Both Sweet and Benjamin now face enterprise corruption, two counts of Grand Larceny in the first and third degrees, and 32 in the second. They have also been charged with money laundering, scheme to defraud, conspiracy, identity theft and falsifying business records. If convicted, they could serve a maximum jail sentence of 25 years.
They could have company though. Twelve of the 15 others indicted in the case also face up to 25 years if found guilty.
- Real estate broker Stephanie Watkins, 36, of Amityville.
- Mortgage originators Sophia Welsh, 43, of West Babylon, John DiCanio, 37, of Islip Terrace, and Carlos Irizarry, 34, of Long Beach.
- Attorneys Larinzo Clayton, 45, of Westbury, and Ethan Serlin, 40, of Dix Hills
- High-end car dealer Alfred Gary, 44 of Englewood, N.J.
- Appraiser Radamex Velasquez, 34, of Valley Stream.
- Straw buyers James Grant, 35, of Brooklyn, and Allen Woods, 35, of Hempstead.
- Vertus Vielot, 35, of Baldwin, and Yves Mathieu, 45, of Elmont.
They also face different charges including enterprise corruption, money laundering, conspiracy and grand larceny.
Three of the defendants were only charged with falsifying business records and face up four years in prison.
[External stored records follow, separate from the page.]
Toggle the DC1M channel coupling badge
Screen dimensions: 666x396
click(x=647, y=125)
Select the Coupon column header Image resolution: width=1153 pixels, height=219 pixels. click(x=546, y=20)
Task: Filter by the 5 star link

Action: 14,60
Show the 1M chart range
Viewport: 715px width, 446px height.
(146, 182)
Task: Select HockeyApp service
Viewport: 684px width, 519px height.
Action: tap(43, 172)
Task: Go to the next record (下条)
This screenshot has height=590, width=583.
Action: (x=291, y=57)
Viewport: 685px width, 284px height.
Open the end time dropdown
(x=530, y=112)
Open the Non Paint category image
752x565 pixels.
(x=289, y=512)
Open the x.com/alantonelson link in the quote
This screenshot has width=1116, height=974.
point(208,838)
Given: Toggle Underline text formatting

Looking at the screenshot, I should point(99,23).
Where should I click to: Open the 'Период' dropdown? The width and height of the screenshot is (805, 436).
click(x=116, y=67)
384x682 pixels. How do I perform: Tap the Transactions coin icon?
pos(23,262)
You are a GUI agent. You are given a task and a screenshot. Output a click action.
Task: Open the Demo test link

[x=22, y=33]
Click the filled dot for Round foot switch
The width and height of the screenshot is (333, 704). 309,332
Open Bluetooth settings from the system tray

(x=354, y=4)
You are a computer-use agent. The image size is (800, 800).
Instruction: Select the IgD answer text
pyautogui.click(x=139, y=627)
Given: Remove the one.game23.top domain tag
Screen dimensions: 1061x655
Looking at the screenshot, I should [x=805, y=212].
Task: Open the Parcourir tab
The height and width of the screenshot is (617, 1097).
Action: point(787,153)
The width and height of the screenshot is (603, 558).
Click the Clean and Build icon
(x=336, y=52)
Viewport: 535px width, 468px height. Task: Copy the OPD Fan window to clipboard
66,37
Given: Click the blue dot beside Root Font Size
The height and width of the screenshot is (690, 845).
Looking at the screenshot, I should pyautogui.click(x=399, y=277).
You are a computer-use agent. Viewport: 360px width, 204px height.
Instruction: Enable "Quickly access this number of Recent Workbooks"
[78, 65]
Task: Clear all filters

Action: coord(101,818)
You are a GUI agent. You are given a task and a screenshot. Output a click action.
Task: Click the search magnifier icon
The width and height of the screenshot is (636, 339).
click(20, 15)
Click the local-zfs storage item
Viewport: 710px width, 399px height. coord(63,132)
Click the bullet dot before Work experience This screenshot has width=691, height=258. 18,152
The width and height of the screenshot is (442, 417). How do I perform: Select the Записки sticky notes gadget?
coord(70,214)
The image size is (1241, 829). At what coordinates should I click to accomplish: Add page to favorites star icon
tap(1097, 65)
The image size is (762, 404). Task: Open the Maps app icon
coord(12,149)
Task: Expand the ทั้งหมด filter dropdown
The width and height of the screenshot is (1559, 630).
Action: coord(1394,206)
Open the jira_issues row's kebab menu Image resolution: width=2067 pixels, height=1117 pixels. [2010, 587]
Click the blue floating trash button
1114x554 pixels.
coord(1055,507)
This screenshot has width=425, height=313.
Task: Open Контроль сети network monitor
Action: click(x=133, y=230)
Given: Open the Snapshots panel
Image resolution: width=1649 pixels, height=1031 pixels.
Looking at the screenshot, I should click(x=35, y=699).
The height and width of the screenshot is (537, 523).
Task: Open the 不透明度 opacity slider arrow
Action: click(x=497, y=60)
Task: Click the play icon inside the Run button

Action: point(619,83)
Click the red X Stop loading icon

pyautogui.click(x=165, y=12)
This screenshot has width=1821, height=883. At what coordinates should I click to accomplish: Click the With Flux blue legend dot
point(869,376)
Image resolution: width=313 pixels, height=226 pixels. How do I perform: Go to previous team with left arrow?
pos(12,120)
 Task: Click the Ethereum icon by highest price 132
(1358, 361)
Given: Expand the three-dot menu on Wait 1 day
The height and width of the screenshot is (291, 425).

They are tax preparer Lyshaan Hall, 33, of Brooklyn, and two bank employees, Sonia Panameno, 29, of Mineola, and Roxanna Calero, 33, of Brooklyn.
Panameno had worked for Bank of America and Calero for Washington Mutual.
The banks affected by the fraud included those that still exist and some that have since gone under or merged with others.
“Mortgage fraud hurts every honest, hard-working citizen by making it more difficult to get good mortgage rates and destroys communities when houses fall into foreclosure and end up board-up or sold for less than their original value,” Ride said. “Thanks to the meticulous and thorough work by prosecutors and investigators in my office we were able to pull down this $20 million house of cards.”